Records from a collection
◇ ◇ ◇ ◇ ◇ ◇ ◇

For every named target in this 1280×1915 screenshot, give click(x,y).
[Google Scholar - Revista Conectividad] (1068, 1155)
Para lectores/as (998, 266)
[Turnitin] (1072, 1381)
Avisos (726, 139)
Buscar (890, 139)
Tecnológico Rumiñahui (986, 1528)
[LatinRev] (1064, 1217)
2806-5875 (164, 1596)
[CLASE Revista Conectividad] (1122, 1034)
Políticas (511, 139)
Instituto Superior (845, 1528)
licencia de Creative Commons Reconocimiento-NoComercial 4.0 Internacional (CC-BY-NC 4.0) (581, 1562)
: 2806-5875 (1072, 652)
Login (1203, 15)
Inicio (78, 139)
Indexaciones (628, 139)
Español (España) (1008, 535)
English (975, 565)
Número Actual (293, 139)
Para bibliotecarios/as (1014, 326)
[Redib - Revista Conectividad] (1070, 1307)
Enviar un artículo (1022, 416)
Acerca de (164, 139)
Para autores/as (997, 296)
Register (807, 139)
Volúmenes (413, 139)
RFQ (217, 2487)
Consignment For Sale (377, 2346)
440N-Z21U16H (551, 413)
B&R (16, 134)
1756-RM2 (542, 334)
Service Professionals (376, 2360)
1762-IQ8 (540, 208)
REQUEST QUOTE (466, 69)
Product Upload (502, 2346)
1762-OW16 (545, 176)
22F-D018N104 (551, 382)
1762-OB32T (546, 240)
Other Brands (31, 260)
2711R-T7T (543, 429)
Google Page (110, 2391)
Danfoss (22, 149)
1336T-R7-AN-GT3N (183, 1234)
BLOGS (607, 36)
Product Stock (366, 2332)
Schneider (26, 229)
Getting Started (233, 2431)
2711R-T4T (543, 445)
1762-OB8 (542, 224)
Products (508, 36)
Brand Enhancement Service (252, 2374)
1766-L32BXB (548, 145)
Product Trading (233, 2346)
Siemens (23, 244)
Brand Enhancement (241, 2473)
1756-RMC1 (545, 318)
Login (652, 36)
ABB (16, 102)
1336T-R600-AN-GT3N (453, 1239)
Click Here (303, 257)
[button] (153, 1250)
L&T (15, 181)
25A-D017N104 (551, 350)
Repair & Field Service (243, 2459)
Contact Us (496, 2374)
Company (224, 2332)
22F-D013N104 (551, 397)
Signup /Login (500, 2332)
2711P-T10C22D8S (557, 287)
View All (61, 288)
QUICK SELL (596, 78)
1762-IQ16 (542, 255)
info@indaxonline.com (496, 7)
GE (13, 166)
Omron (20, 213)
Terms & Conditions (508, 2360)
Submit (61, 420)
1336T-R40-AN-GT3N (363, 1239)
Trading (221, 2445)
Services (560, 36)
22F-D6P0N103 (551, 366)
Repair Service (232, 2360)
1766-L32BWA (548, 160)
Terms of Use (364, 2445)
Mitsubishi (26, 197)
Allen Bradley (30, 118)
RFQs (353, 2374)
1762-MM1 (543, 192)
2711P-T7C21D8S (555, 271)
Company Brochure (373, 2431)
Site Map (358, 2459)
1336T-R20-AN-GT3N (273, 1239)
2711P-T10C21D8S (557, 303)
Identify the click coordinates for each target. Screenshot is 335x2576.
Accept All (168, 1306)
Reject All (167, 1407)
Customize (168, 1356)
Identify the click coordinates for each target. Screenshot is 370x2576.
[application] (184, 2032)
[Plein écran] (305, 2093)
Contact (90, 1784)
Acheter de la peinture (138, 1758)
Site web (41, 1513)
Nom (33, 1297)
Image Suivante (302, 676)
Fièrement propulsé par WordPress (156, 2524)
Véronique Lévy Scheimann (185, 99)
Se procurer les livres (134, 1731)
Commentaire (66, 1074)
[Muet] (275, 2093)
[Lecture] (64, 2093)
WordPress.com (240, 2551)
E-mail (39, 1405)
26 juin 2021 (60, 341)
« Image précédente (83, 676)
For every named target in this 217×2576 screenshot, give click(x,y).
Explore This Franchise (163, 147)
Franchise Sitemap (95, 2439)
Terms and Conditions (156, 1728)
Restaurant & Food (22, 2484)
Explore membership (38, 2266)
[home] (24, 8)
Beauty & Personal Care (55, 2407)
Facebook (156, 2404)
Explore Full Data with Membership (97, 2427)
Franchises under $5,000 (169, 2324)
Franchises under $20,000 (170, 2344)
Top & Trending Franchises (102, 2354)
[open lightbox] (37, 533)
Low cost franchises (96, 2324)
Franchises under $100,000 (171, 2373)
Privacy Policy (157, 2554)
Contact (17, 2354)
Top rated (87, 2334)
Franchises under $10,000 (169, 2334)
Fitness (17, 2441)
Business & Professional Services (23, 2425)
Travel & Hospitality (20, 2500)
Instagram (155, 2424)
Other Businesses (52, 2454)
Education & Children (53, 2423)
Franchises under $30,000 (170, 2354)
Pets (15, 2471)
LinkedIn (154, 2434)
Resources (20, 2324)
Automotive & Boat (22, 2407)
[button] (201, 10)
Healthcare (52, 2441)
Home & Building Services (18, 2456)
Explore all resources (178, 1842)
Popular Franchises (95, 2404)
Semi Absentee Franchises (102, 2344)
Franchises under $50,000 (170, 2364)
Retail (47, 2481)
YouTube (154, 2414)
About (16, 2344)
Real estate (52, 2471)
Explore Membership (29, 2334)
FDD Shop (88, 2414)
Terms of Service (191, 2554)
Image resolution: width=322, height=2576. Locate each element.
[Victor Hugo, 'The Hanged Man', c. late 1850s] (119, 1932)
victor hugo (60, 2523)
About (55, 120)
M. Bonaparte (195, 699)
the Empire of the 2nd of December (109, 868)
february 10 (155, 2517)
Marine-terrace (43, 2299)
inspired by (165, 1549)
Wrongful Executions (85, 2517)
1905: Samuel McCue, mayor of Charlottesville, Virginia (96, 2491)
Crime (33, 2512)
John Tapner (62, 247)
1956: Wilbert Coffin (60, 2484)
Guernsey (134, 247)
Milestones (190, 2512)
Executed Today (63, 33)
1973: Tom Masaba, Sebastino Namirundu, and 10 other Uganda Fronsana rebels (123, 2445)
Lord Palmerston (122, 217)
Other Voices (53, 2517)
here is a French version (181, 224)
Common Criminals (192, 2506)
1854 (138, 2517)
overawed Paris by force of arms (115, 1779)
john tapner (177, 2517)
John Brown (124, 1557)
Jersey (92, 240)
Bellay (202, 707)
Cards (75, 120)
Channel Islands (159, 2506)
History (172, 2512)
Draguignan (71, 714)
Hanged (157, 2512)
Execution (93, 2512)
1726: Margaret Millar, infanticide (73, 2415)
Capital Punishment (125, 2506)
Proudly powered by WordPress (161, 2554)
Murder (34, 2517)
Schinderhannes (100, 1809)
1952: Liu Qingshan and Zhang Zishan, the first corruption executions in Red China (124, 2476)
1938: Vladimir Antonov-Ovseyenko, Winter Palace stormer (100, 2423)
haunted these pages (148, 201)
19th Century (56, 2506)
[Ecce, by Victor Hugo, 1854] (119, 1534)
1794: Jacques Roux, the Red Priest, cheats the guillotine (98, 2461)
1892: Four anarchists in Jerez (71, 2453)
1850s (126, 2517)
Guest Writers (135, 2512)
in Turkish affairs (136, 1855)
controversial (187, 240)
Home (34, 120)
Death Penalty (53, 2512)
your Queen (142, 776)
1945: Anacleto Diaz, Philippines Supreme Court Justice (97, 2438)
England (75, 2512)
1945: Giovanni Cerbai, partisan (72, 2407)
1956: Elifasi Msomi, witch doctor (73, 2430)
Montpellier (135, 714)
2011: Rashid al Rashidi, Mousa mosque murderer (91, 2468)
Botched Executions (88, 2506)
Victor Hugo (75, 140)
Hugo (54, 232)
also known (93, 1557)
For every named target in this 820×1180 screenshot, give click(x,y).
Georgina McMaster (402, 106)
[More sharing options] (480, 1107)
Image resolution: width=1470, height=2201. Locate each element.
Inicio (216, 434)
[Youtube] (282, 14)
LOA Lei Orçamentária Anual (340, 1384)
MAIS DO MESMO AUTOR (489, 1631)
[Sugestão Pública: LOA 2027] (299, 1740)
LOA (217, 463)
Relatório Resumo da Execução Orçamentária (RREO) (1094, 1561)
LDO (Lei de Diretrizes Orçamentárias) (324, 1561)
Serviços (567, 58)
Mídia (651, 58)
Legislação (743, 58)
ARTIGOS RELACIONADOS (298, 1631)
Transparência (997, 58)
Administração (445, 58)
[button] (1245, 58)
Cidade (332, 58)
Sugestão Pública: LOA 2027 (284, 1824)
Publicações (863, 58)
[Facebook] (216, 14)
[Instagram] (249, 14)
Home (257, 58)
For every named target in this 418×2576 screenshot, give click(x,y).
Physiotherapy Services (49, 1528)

◇ ◇ ◇ ◇ ◇ ◇ ◇

Exercise prompt
Give only the lines from the one holding "RFQ (217, 2487)" through the one holding "Mitsubishi (26, 197)", each restated exactly as it appears above.

Solution for this problem
RFQ (217, 2487)
Consignment For Sale (377, 2346)
440N-Z21U16H (551, 413)
B&R (16, 134)
1756-RM2 (542, 334)
Service Professionals (376, 2360)
1762-IQ8 (540, 208)
REQUEST QUOTE (466, 69)
Product Upload (502, 2346)
1762-OW16 (545, 176)
22F-D018N104 (551, 382)
1762-OB32T (546, 240)
Other Brands (31, 260)
2711R-T7T (543, 429)
Google Page (110, 2391)
Danfoss (22, 149)
1336T-R7-AN-GT3N (183, 1234)
BLOGS (607, 36)
Product Stock (366, 2332)
Schneider (26, 229)
Getting Started (233, 2431)
2711R-T4T (543, 445)
1762-OB8 (542, 224)
Products (508, 36)
Brand Enhancement Service (252, 2374)
1766-L32BXB (548, 145)
Product Trading (233, 2346)
Siemens (23, 244)
Brand Enhancement (241, 2473)
1756-RMC1 (545, 318)
Login (652, 36)
ABB (16, 102)
1336T-R600-AN-GT3N (453, 1239)
Click Here (303, 257)
[button] (153, 1250)
L&T (15, 181)
25A-D017N104 (551, 350)
Repair & Field Service (243, 2459)
Contact Us (496, 2374)
Company (224, 2332)
22F-D013N104 (551, 397)
Signup /Login (500, 2332)
2711P-T10C22D8S (557, 287)
View All (61, 288)
QUICK SELL (596, 78)
1762-IQ16 (542, 255)
info@indaxonline.com (496, 7)
GE (13, 166)
Omron (20, 213)
Terms & Conditions (508, 2360)
Submit (61, 420)
1336T-R40-AN-GT3N (363, 1239)
Trading (221, 2445)
Services (560, 36)
22F-D6P0N103 (551, 366)
Repair Service (232, 2360)
1766-L32BWA (548, 160)
Terms of Use (364, 2445)
Mitsubishi (26, 197)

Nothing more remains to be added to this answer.